Beginning at the line that contains "This screenshot has width=602, height=1070.", write out each remaining line of the entries below exactly as it stands.

START Records to process

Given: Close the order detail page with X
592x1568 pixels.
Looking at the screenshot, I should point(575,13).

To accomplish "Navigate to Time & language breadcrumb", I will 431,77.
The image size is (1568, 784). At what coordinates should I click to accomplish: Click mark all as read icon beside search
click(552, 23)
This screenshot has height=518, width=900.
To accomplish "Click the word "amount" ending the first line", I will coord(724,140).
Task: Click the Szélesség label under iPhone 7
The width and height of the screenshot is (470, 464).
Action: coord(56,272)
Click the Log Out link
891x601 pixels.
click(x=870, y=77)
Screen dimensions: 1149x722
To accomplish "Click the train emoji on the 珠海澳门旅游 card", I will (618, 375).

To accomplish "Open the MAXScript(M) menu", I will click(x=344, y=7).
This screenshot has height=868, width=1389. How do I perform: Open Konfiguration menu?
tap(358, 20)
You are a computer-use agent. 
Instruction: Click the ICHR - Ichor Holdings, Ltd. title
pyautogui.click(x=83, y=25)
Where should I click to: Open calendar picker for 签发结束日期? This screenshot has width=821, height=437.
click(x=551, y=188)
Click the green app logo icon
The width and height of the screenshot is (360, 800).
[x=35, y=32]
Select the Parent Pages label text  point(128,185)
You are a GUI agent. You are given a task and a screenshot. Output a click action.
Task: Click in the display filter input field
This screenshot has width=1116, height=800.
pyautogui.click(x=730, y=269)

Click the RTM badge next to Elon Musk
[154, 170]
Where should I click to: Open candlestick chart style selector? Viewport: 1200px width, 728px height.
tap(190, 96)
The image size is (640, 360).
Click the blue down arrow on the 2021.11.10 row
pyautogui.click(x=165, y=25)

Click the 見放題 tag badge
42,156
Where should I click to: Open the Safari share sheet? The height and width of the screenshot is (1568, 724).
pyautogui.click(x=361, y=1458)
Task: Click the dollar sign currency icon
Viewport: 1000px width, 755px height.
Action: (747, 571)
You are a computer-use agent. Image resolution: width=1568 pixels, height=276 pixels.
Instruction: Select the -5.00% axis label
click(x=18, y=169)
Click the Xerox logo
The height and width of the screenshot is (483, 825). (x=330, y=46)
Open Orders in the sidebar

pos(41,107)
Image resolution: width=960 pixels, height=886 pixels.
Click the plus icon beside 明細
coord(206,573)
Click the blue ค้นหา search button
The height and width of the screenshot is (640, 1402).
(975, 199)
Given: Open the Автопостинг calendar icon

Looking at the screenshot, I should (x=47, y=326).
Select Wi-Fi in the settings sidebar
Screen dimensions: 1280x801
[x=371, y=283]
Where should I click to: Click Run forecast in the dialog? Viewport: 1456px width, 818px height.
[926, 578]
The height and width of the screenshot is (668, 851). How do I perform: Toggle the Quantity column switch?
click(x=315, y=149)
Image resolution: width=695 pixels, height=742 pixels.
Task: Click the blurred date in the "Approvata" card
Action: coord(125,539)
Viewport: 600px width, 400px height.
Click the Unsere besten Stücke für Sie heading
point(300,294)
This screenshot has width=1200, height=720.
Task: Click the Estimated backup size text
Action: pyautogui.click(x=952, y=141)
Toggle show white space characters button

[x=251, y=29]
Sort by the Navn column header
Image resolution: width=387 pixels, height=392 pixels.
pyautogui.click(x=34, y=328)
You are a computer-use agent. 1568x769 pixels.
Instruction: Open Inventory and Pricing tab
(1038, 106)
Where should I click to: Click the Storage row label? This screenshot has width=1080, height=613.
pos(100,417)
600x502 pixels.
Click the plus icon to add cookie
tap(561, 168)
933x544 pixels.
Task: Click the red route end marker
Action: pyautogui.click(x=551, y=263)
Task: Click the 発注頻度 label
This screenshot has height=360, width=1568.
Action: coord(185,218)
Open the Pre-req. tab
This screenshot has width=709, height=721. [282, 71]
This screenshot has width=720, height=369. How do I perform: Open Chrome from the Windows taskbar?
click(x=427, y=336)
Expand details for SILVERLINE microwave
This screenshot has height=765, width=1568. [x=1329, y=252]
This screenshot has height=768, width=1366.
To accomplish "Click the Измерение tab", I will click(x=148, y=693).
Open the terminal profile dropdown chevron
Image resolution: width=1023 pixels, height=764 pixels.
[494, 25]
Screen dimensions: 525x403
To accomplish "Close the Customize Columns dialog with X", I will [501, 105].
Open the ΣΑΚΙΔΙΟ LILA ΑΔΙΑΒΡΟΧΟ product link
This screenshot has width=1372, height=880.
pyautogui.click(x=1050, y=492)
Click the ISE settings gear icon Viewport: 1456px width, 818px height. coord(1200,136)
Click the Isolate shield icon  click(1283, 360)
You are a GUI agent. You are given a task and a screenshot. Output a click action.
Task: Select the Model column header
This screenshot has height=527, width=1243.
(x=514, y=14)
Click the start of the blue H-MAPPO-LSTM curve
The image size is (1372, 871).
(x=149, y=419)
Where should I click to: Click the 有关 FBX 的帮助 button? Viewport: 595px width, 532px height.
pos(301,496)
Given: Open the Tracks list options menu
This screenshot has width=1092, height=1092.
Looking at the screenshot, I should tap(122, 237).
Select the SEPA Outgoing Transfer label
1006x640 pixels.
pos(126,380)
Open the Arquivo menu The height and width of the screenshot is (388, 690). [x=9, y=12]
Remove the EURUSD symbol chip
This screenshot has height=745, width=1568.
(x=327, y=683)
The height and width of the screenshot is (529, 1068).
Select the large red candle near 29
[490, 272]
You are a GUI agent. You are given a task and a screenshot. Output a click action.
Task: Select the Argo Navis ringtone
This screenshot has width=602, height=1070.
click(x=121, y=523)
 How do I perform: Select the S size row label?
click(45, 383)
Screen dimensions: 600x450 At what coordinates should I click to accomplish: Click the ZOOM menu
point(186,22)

END Records to process

**Finished task**
This screenshot has width=602, height=1070.
click(x=121, y=523)
 How do I perform: Select the S size row label?
click(45, 383)
Screen dimensions: 600x450 At what coordinates should I click to accomplish: Click the ZOOM menu
point(186,22)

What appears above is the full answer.